→ **EXERCISE TASK**
Retype the lines of the material from the one containing "You are a computer-use agent. This" through the one containing "click(1147, 113)", inclusive, with nothing changed.

→ **DATA SECTION**
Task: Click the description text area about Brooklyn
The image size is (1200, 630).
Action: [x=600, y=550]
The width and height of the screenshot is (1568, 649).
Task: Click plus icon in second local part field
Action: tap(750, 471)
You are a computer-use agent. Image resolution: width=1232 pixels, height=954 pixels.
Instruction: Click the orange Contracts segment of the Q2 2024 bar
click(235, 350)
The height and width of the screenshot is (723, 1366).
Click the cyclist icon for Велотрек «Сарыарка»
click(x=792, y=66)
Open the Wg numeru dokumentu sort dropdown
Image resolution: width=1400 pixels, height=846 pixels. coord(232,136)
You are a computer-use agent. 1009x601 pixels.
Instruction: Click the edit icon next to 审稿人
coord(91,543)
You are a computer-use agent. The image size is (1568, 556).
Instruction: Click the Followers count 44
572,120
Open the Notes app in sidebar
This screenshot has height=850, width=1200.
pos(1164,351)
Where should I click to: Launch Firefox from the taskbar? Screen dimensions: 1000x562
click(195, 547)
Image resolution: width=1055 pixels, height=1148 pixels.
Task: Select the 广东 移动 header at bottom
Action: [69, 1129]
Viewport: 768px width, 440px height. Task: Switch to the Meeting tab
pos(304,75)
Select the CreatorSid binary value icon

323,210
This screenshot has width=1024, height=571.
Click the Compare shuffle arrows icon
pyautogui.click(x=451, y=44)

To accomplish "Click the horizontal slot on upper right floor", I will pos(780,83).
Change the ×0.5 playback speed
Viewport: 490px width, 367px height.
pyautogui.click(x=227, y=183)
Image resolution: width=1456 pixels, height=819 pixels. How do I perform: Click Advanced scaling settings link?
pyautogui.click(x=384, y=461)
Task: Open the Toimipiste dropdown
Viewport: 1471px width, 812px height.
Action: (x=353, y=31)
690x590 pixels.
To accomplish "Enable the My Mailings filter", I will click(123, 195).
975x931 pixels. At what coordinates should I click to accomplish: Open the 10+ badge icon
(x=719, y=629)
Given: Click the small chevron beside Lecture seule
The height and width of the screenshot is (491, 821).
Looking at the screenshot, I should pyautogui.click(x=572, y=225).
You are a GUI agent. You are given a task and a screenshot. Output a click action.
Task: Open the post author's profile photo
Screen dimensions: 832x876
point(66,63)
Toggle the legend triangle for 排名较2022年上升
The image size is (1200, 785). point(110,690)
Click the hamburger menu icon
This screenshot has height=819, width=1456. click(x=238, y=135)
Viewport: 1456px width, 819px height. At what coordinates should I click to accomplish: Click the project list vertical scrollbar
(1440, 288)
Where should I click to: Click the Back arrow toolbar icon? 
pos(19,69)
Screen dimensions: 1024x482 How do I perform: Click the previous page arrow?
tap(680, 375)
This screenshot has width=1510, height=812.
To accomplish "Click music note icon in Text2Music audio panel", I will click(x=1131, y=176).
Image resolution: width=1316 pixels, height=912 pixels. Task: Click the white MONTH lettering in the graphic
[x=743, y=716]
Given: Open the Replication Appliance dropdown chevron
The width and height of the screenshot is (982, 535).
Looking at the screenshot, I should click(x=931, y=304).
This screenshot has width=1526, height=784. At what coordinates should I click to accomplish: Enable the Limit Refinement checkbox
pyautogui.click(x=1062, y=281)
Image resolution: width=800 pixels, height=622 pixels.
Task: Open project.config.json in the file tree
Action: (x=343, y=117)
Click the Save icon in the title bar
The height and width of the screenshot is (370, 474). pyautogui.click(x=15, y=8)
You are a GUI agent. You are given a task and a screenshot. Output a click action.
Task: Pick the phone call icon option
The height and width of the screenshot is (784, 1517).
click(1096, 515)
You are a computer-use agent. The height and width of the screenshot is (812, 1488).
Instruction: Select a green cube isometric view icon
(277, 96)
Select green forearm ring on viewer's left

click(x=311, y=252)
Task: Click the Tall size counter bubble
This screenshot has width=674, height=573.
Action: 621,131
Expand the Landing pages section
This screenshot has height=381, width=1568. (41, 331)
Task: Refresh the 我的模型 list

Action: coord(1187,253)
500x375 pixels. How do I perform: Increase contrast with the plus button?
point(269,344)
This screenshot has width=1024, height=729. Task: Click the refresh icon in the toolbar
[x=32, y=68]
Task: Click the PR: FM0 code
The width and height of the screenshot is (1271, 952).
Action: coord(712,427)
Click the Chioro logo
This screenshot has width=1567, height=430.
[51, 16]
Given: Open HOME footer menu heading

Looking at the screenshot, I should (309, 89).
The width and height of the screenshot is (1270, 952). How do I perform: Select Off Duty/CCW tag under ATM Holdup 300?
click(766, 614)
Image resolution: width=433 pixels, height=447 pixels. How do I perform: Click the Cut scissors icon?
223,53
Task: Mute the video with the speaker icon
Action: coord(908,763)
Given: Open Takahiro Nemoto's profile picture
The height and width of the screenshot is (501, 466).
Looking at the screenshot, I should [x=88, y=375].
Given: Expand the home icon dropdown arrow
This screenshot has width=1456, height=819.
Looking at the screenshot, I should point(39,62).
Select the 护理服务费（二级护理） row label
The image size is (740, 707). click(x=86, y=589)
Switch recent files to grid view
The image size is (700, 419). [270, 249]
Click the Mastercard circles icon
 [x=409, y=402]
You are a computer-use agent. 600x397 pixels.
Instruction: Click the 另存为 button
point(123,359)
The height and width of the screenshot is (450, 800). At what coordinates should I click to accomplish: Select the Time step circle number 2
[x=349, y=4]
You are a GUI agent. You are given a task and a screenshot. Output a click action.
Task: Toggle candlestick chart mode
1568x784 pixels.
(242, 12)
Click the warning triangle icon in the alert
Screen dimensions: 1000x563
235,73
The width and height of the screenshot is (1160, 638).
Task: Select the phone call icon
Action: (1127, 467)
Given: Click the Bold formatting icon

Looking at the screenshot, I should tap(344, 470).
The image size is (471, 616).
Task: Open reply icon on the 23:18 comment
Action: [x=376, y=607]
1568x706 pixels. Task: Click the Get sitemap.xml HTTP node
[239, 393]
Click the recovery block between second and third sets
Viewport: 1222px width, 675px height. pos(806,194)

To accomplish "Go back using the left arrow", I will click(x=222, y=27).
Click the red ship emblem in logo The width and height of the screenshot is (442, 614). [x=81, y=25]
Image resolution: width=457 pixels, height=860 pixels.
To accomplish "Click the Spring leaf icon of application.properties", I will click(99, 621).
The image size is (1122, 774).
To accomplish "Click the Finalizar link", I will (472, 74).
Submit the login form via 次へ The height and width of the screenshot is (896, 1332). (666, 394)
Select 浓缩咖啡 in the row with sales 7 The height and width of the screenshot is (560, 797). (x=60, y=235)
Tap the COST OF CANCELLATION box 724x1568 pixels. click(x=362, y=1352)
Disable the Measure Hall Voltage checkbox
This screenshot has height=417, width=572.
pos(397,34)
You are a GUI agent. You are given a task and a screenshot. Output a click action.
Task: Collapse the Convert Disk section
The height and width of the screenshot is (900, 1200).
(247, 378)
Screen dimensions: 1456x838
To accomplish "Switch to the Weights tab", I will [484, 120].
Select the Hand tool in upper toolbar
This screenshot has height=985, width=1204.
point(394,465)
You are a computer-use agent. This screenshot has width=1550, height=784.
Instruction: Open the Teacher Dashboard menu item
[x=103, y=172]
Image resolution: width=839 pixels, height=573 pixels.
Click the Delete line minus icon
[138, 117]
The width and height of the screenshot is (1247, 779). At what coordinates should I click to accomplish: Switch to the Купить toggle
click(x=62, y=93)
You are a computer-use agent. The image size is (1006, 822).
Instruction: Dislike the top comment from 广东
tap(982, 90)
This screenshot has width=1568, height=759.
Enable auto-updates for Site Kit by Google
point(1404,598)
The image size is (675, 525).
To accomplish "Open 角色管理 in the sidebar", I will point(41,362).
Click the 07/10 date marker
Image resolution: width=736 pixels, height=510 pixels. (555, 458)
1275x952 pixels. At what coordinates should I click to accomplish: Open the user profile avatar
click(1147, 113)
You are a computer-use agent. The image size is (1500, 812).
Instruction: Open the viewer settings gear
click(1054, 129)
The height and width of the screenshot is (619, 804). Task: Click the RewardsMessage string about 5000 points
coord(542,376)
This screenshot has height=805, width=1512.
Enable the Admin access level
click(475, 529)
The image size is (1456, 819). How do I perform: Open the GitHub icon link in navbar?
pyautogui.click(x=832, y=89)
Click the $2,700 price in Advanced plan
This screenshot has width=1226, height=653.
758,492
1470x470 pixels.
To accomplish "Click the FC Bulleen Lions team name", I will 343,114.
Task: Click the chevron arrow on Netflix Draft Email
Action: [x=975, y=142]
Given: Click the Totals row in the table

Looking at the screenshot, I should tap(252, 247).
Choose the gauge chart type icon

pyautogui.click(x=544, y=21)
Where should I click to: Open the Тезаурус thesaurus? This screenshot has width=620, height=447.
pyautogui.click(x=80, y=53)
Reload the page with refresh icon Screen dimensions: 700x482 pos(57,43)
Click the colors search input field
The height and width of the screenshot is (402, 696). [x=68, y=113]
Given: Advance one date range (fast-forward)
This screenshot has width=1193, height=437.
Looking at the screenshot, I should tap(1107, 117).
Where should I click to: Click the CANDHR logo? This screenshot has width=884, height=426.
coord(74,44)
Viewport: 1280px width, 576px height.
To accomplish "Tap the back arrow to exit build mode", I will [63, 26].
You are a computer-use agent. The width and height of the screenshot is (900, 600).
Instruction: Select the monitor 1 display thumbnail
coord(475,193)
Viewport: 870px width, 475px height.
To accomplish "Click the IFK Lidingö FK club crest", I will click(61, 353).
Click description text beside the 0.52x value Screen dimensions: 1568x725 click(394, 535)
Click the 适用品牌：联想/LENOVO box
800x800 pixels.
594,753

→ **REPLY TO THE TASK**
You are a computer-use agent. This screenshot has width=1550, height=784.
Instruction: Open the Teacher Dashboard menu item
[x=103, y=172]
Image resolution: width=839 pixels, height=573 pixels.
Click the Delete line minus icon
[138, 117]
The width and height of the screenshot is (1247, 779). At what coordinates should I click to accomplish: Switch to the Купить toggle
click(x=62, y=93)
You are a computer-use agent. The image size is (1006, 822).
Instruction: Dislike the top comment from 广东
tap(982, 90)
This screenshot has width=1568, height=759.
Enable auto-updates for Site Kit by Google
point(1404,598)
The image size is (675, 525).
To accomplish "Open 角色管理 in the sidebar", I will point(41,362).
Click the 07/10 date marker
Image resolution: width=736 pixels, height=510 pixels. (555, 458)
1275x952 pixels. At what coordinates should I click to accomplish: Open the user profile avatar
click(1147, 113)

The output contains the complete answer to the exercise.